▸ **Text extract**:

== == ==

The percentage is even lower when looking at officers dedicated to the City of Windsor.
Out of a total of 456 officers, only 185 — 40.5 per cent — live in the city, with the rest living in surrounding Essex County and a small number (3) living in the Chatham-Kent communities of Tilbury and Wheatley.
LaSalle is the community with the single largest contingent of Windsor officers who live outside of the city they serve, with 74 residents, followed by Belle River, with 52.
'Not representative of the community'
In January, Ontario Court of Appeal Justice Michael Tulloch released the Independent Street Checks Review, a report commissioned by the provincial government to review the police practice known as "carding."
In calling for the elimination of random street checks, Tulloch made more than 100 recommendations in his report.
The judge, in the review's final chapter, specifically called on police services to make efforts to hire officers who live within the community they serve.
Tulloch noted that during his consultations, the issue of commuter officers was raised by stakeholders, and that "those police officers were perceived as being less knowledgeable about the dynamics of the community they served, and not representative of the community itself."
The justice wrote that officers in smaller communities often did not engage in random street checks because "they already knew who the people were."

== == ==

▸ **Directives**:
A. Translate this sentence from the passage on Windsor police officers' residency into Spanish: "The judge, in the review's final chapter, specifically called on police services to make efforts to hire officers who live within the community they serve."
B. According to the passage on Windsor police officers' residency, why did officers in smaller communities often not engage in random street checks? Answer in one to three sentences.
C. Extend the passage on Windsor police officers' residency, beginning right after its final sentence.

== == ==

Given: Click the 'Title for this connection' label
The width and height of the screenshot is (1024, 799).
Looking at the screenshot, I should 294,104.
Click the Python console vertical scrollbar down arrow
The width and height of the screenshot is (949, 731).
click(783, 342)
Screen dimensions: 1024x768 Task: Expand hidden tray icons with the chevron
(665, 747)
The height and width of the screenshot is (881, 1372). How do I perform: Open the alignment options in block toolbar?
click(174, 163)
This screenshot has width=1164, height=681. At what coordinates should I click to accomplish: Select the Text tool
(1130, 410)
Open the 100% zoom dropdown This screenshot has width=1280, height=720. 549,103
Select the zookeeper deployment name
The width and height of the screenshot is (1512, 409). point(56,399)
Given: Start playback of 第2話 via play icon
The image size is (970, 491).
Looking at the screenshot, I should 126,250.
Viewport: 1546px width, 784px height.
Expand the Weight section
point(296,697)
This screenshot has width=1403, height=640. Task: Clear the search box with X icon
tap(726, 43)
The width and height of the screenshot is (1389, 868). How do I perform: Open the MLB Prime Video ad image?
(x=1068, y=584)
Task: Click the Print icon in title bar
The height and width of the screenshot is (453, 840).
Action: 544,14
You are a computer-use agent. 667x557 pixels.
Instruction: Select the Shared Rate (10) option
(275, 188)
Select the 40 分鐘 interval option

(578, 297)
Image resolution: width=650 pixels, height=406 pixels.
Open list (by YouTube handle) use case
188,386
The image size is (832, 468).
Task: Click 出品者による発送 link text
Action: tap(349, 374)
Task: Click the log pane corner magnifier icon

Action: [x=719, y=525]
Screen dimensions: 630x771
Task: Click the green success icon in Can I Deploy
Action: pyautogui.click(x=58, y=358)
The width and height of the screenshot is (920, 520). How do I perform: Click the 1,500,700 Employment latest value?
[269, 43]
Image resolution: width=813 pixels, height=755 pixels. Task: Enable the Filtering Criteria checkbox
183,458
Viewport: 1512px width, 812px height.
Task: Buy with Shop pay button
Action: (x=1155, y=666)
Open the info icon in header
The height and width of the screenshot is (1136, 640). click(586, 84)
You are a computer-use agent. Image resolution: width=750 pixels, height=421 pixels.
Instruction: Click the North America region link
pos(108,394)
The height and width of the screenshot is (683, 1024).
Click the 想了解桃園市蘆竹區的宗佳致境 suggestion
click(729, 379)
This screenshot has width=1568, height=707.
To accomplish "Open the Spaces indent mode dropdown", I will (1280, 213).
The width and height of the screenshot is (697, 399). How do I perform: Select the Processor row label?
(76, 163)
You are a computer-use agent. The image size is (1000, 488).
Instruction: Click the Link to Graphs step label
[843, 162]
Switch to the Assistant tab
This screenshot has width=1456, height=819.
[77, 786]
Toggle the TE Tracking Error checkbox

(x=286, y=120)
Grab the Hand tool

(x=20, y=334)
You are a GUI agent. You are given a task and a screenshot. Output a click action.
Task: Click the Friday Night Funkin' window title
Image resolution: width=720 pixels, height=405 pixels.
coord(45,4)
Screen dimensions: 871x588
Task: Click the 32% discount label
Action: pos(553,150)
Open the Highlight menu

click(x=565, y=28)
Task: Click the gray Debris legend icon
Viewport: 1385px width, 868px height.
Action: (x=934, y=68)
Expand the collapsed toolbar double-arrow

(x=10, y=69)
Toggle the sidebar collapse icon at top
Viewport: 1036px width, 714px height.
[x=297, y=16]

== == ==

▸ **Answers to the problems**:
A. El juez, en el capítulo final de la revisión, pidió específicamente a los servicios policiales que hicieran esfuerzos por contratar a agentes que vivan dentro de la comunidad a la que sirven.

B. Officers in smaller communities often did not carry out random street checks because, as Tulloch wrote, "they already knew who the people were."

C.
Thus, Tulloch wrote, "given the trend toward community policing, it is preferable to have police officers hired from the community where they live in order for them to truly reflect and represent their community."
Anneke Smit, associate professor and director of the Centre for Cities at University of Windsor's Faculty of Law, says the recommendation is a good one.
"I probably would go as far as to say that it doesn't apply just to police, but I think also we should look at municipalities more generally," Smit said.
"If what we want are people who understand our cities ... then having people who actually live in those areas is important. I don't think that living in those areas is the only way to go about it, but I think it's a pretty good indicator."
Smit explained that while it would be unrealistic to expect every officer to live in the neighbourhood they patrol, WPS needs to demonstrate how officers develop a strong knowledge of communities they serve.
"The challenge that Justice Tulloch's report is getting at ... is the challenge of police officers having a deep understanding of the neighbourhoods that they are policing," she said.
"Residency requirements might be one way to think about getting at that, or at least [prioritizing] officers who live in the area they are policing and intend to stay there."
Police residency requirements possible: Supreme Court
Unlike some jurisdictions in the United States, governments and other public employers in Canada do not, for the most part, impose residency requirements on their employees.
Doing so was declared unconstitutional in the 1997 Supreme Court case Godbout v Longueuil (City of), in which a civilian police dispatcher for the City of Longueil, Que. disputed a requirement that she live in the municipality as a condition of her employment.
However, the court left open the possibility that it might make sense for police and other emergency workers to have some sort of residency requirement.
Justice Gérard La Forest, writing for the majority, wrote that "in certain circumstances, a municipality (or, for that matter, another government actor) might well be justified in imposing a residence requirement on employees occupying certain essential positions."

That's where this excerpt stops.